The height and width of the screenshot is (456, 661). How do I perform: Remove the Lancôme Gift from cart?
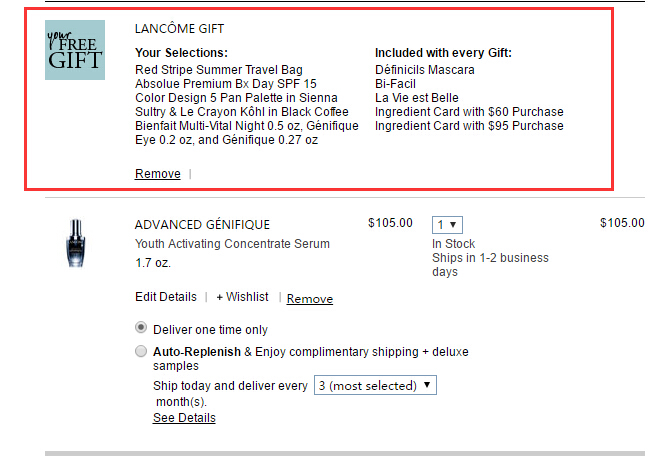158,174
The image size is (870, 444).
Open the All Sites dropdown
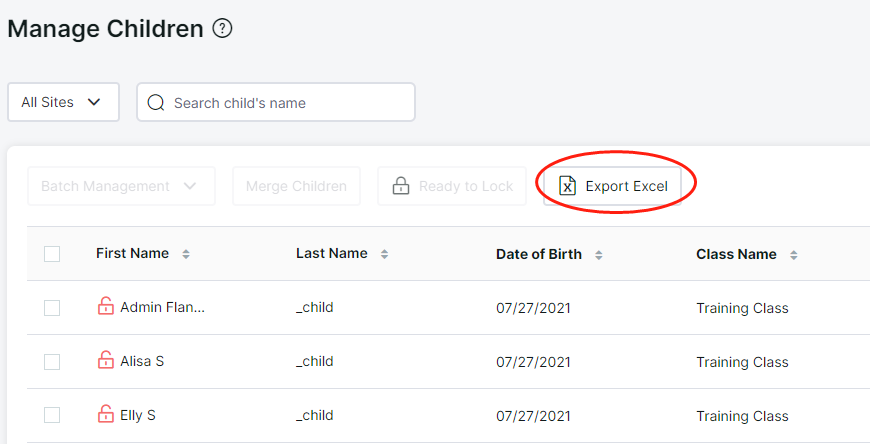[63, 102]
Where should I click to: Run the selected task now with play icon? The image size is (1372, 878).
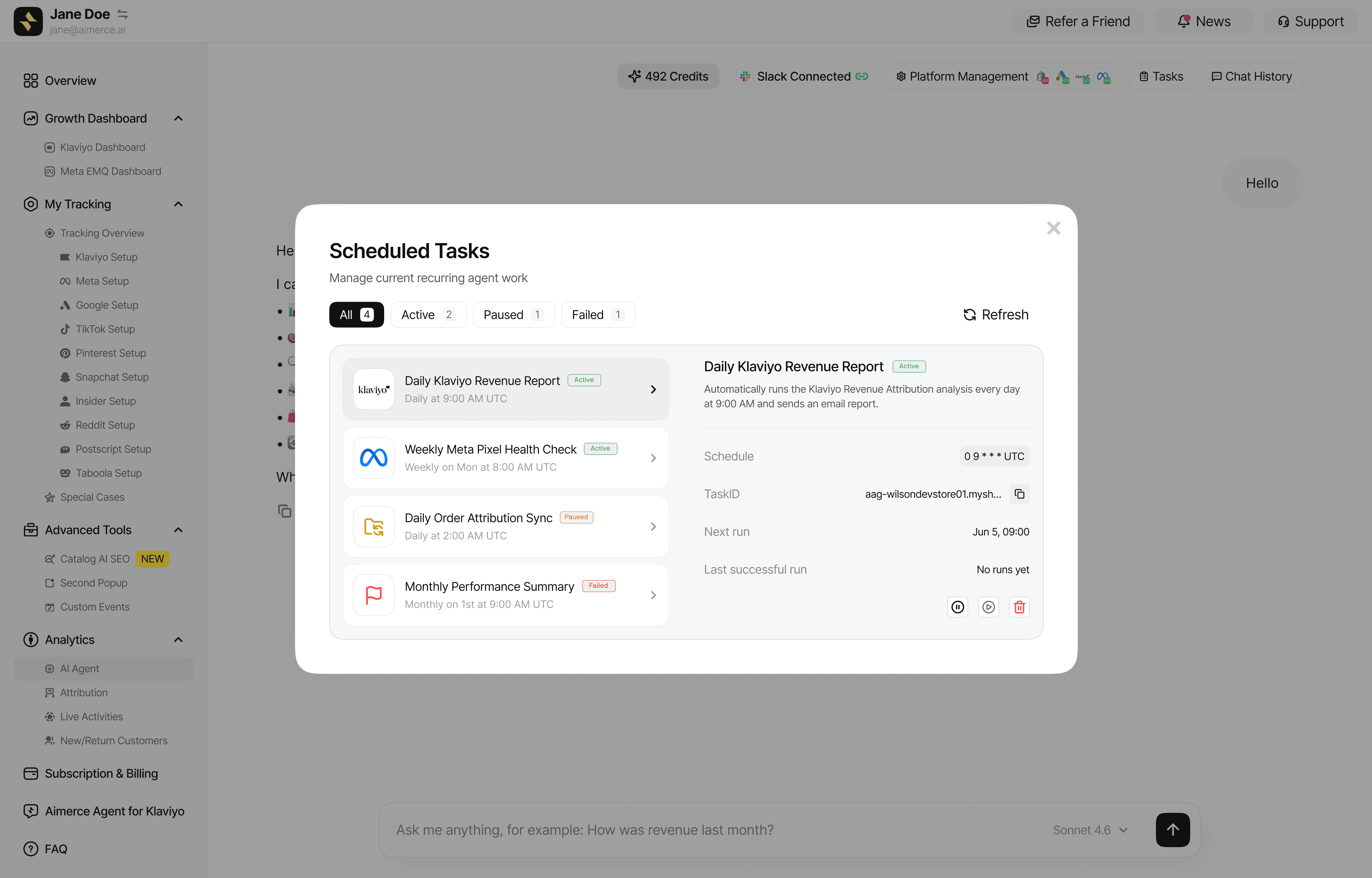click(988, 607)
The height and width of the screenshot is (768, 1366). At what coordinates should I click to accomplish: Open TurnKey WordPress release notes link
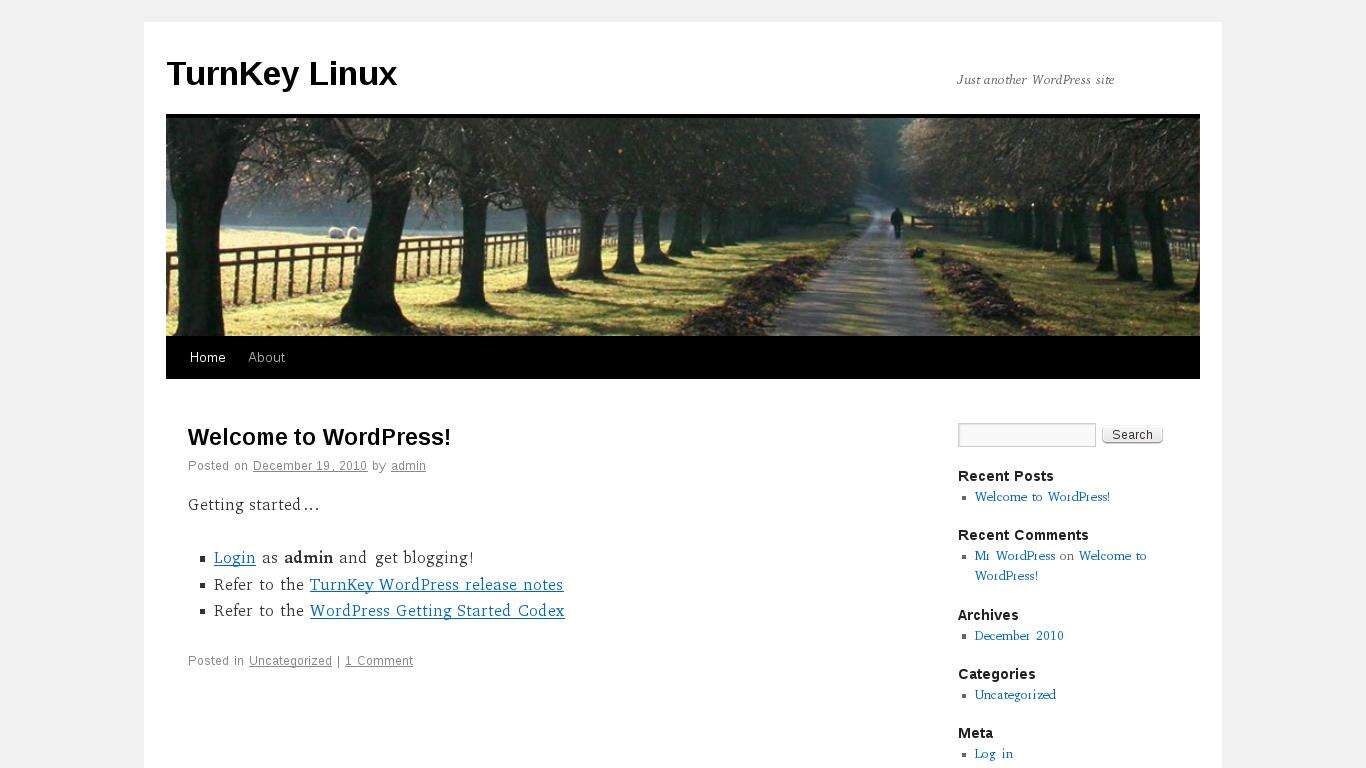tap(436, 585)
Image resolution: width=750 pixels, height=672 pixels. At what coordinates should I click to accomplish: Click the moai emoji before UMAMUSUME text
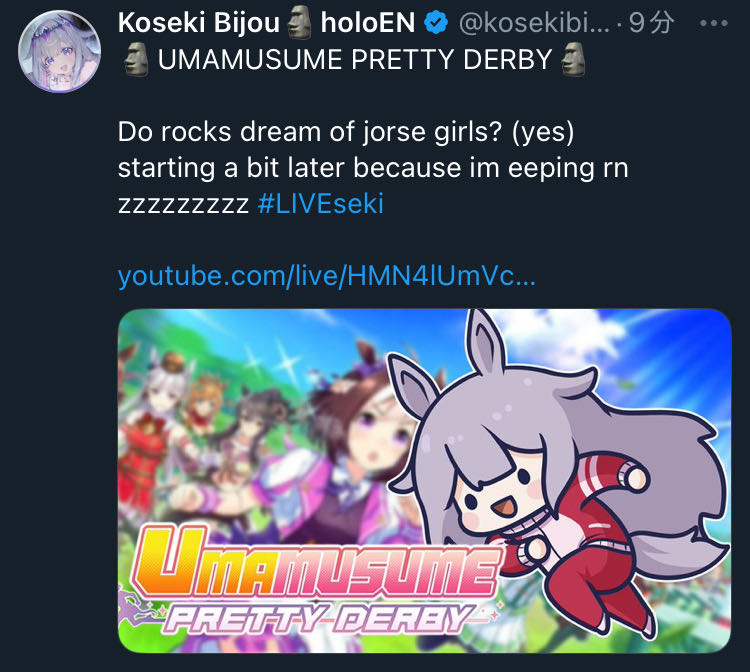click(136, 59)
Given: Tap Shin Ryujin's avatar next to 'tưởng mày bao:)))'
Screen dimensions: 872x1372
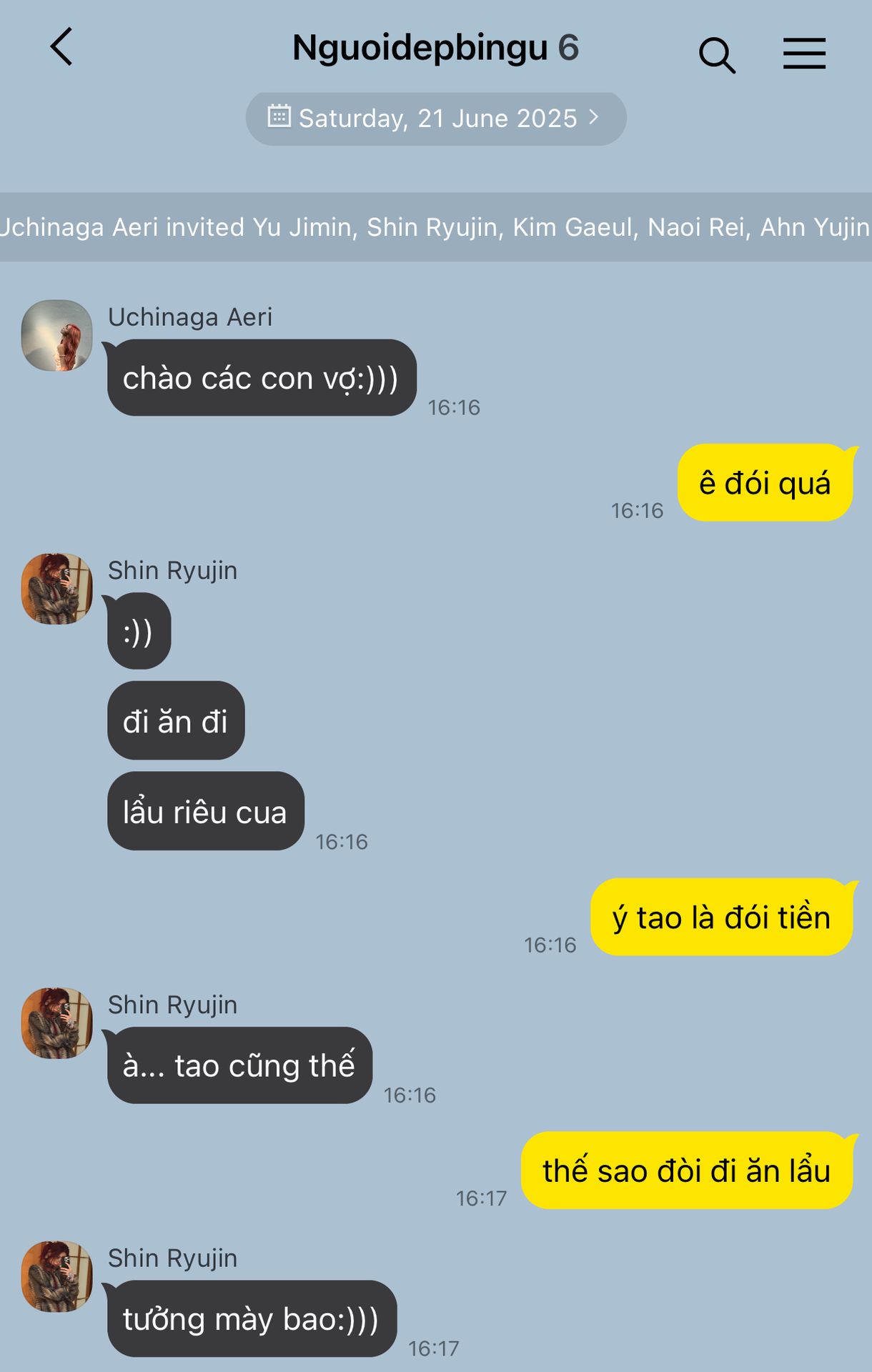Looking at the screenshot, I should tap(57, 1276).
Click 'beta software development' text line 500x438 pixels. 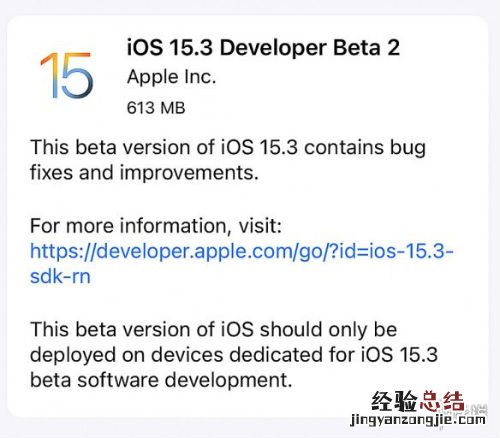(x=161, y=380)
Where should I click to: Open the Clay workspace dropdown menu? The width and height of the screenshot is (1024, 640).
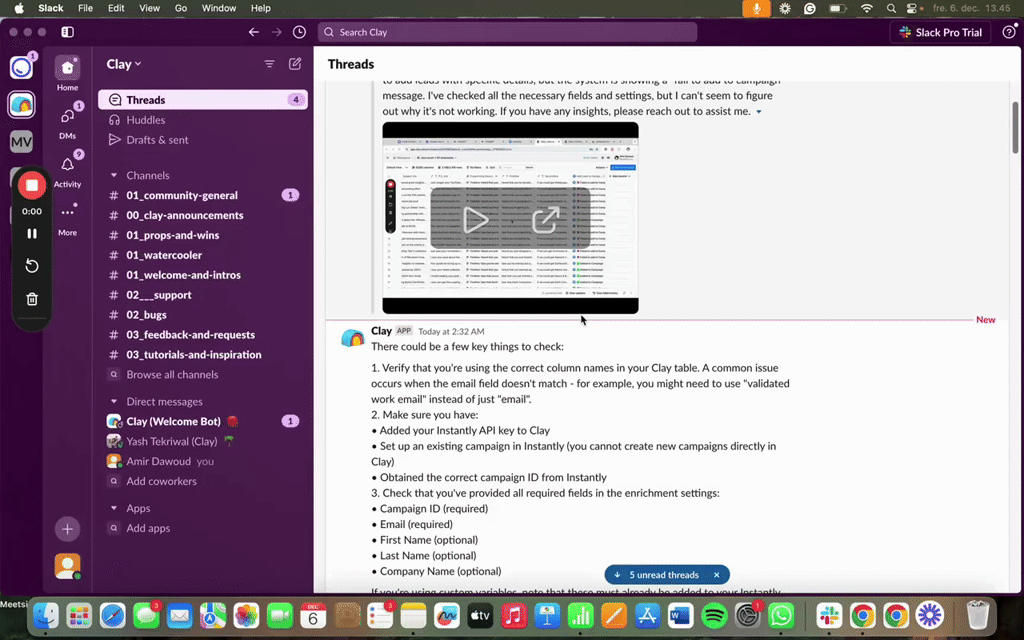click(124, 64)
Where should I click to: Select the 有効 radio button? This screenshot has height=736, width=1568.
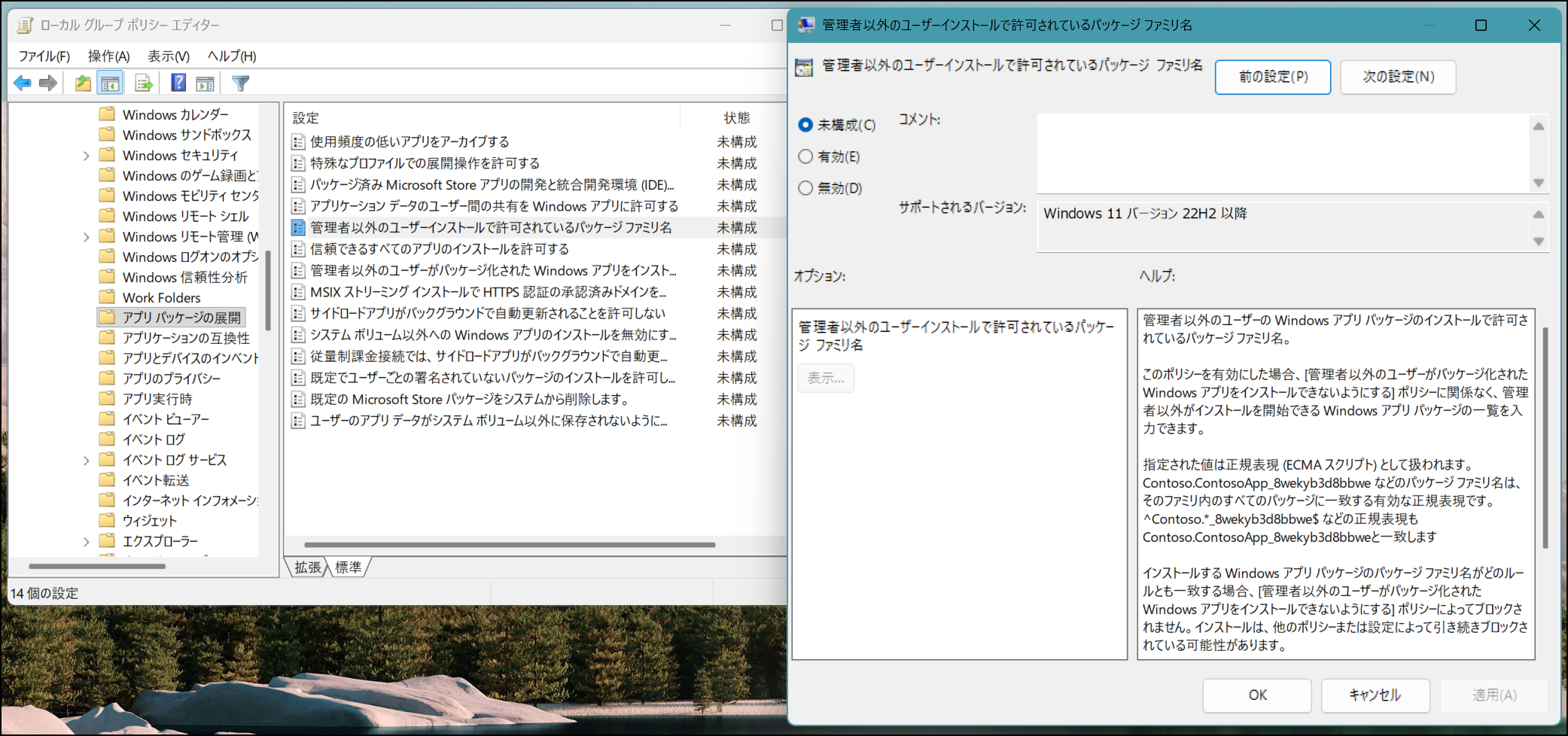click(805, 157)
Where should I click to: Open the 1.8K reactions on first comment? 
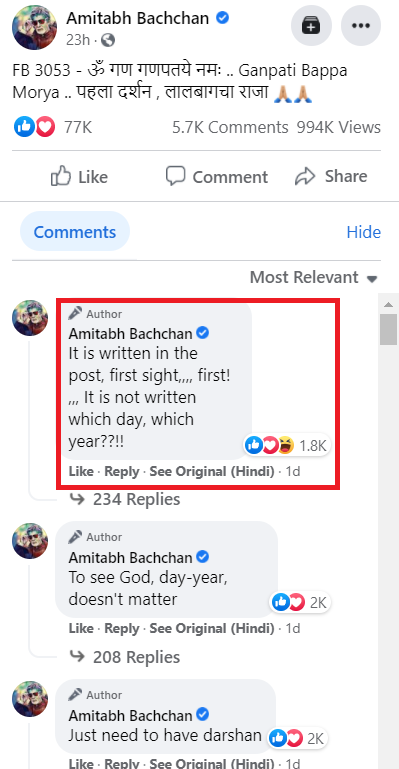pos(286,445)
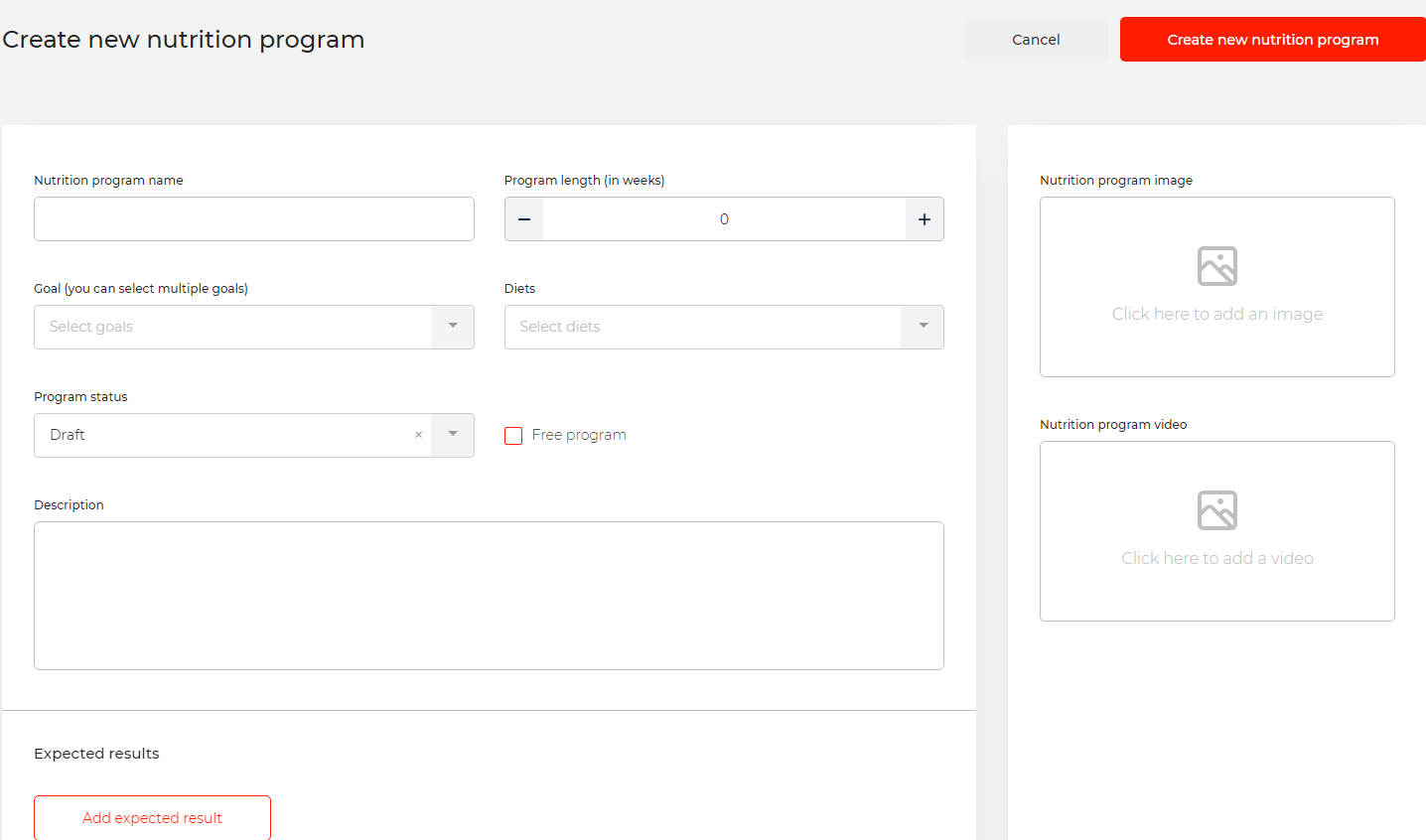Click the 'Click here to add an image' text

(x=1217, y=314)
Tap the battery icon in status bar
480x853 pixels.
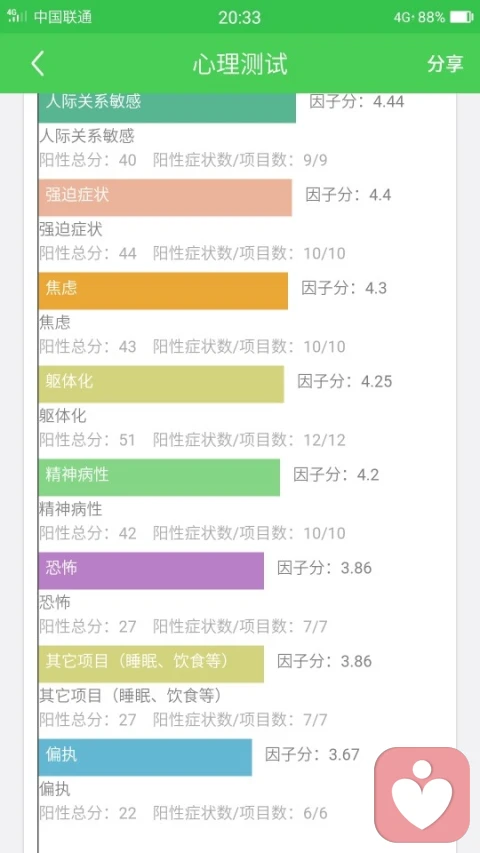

************

▸ TASK DESCRIPTION
Print only the lines running from the one containing "Where should I click to: Open the 1.8K" to the end of the data above, exactly; include no pictures.

▸ RESULT FOR THIS EXERCISE
Where should I click to: Open the 1.8K reactions on first comment? 
pos(286,445)
Click the 'Click here to add an image' text

(x=1217, y=314)
Tap the battery icon in status bar
480x853 pixels.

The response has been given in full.